» Using the information:
1. List every sum of money given in pounds in the article on WH Ireland's annual results.
2. In the article on WH Ireland's annual results, which company is buying the firm's Isle of Man business?
3. Reproduce the article on WH Ireland's annual results from "The wealth manager said the" up to and including "significant as Covid-19.".

» Selected excerpt:
Wealth manager WH Ireland has revealed administrative savings of £7.6m as the company sets its sights on "delivering profitability consistently".
In its annual results out today (July 9) WH Ireland announced a 23 per cent drop in its administrative expenses, down from £33.4m to £25.8m in March, as the firm retired its two legacy platforms and moved to a more "cost-effective" trading platform.
It came as the wealth manager said it had slashed its pre-tax loss for the year ended March by 69 per cent - dropping to £3.2m for the financial year, from £10.2m the previous year.
The company also told FTAdviser savings had been made by office closures and a reduction in staff, with headcount dropping by 7 per cent in June to 148 people - compared with 159 in the same month last year.
The wealth manager said the majority of reductions in headcount had been achieved by "natural means" including not replacing leavers and had "not impacted morale".
Phillip Wale, chief executive sat WH Ireland, said the company had seen "significant improvement" in operational performance which had led to its first quarterly profit in the new financial year.
Mr Wale said "Our continued strong focus on cost management has led to a further reduction in the run rate of administration expenses to a level where we can deliver profitability consistently.
"We also now have a platform that is better able to provide the quality of service that will differentiate us in the future and which has shown it is sufficiently robust to successfully navigate challenges as significant as Covid-19.
"The turnaround plan for WH Ireland is on track and I look forward with cautious optimism to executing the next stages of that plan in the coming year."
The company predicted a group profit of £200,000 for the first quarter of the 2020 financial year, the first profitable quarter for a "number of years".
Last month WH Ireland announced it was selling its Isle of Man business to Ravenscroft Holdings as it looked to "streamline" its operations into a smaller number of locations.
The deal followed a profit warning earlier this year in which the firm predicted a £2.2m loss for the year to March as a result of the coronavirus crisis.

(Stored items)
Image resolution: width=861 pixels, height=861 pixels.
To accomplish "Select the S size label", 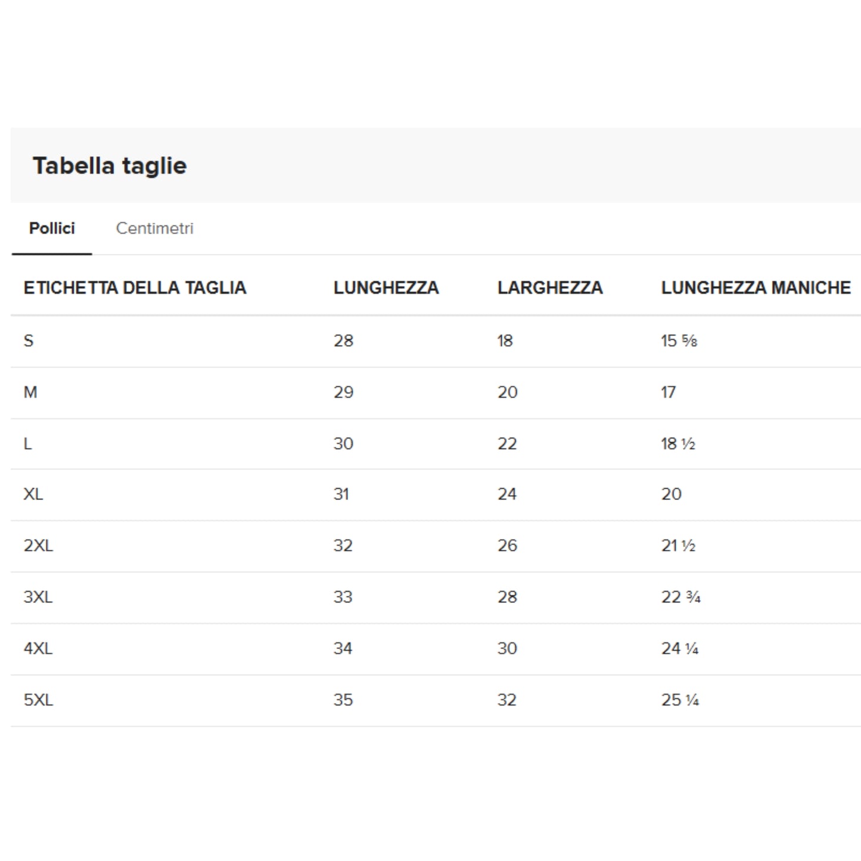I will pos(29,341).
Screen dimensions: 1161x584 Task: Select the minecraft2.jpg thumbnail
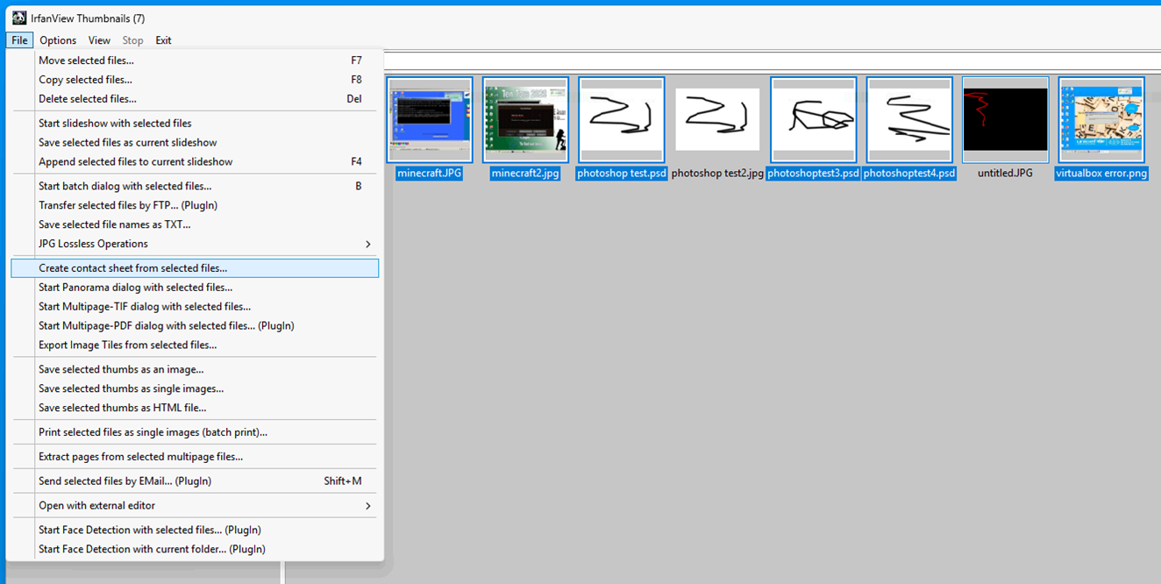[525, 119]
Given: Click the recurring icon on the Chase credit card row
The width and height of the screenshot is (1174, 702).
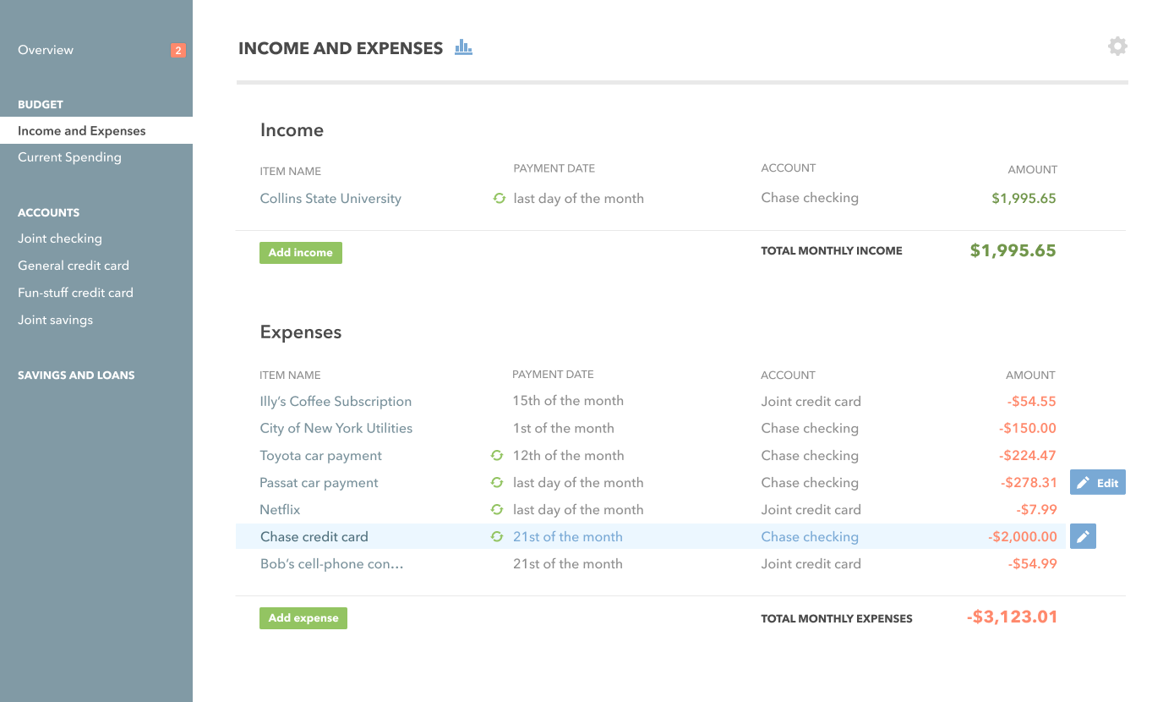Looking at the screenshot, I should click(497, 536).
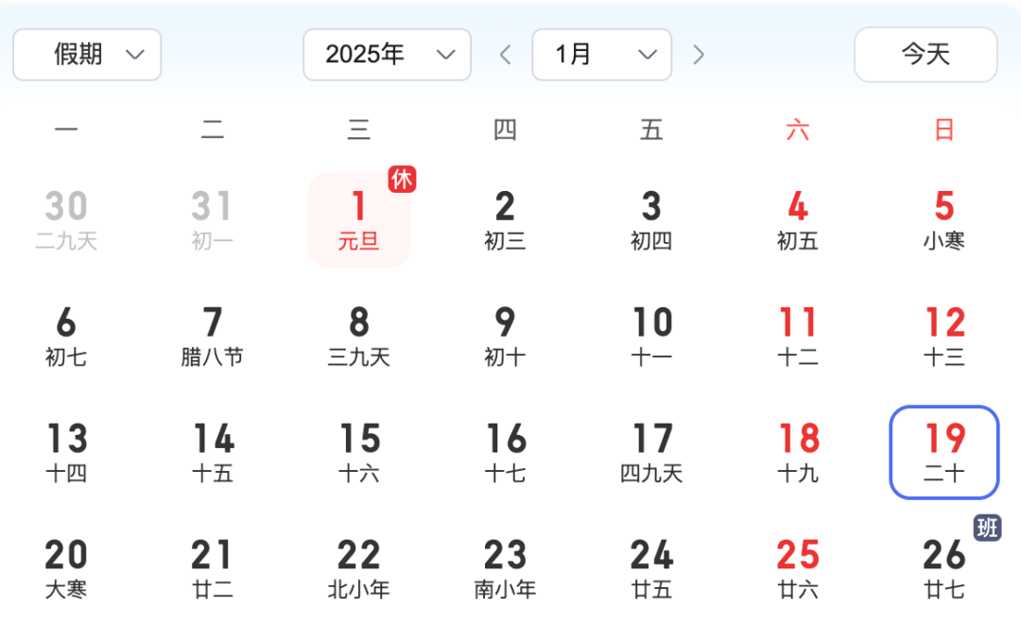This screenshot has width=1021, height=625.
Task: Click the greyed December 31 初一 cell
Action: click(213, 219)
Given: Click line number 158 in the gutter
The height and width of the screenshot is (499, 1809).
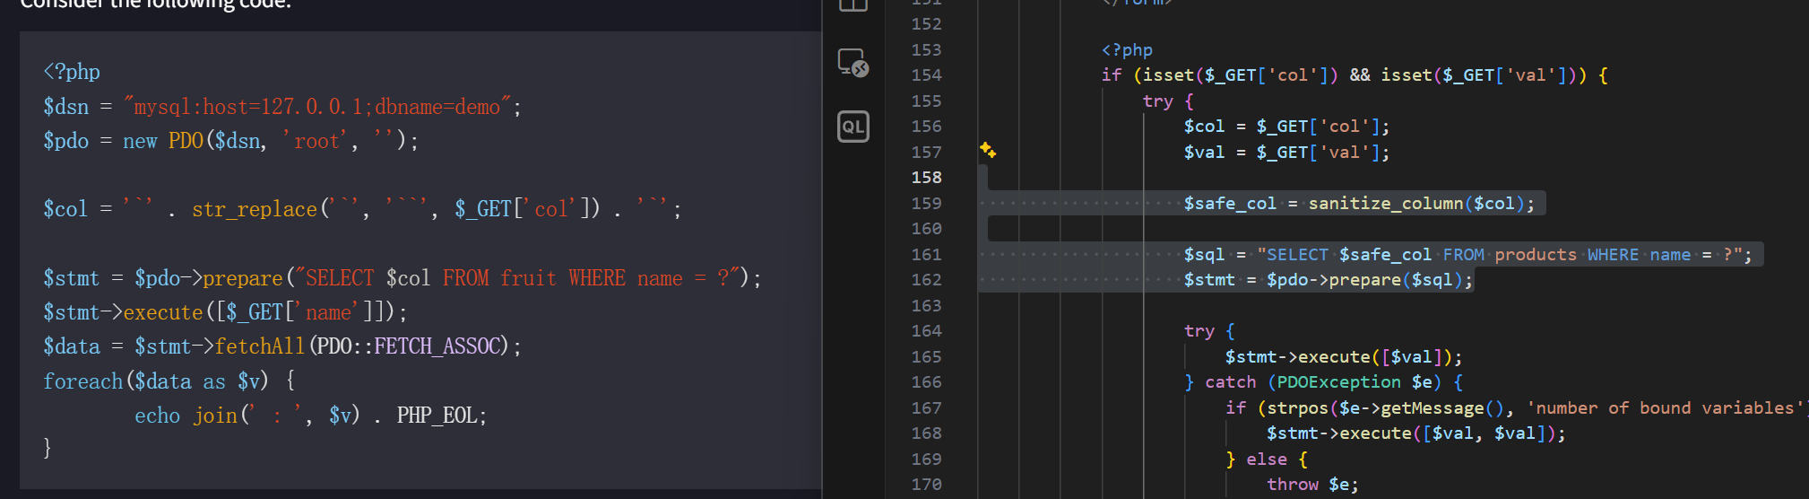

» Expected responses:
1. £7.6m, £33.4m, £25.8m, £3.2m, £10.2m, £200,000, £2.2m

2. Ravenscroft Holdings

3.
The wealth manager said the majority of reductions in headcount had been achieved by "natural means" including not replacing leavers and had "not impacted morale".
Phillip Wale, chief executive sat WH Ireland, said the company had seen "significant improvement" in operational performance which had led to its first quarterly profit in the new financial year.
Mr Wale said "Our continued strong focus on cost management has led to a further reduction in the run rate of administration expenses to a level where we can deliver profitability consistently.
"We also now have a platform that is better able to provide the quality of service that will differentiate us in the future and which has shown it is sufficiently robust to successfully navigate challenges as significant as Covid-19.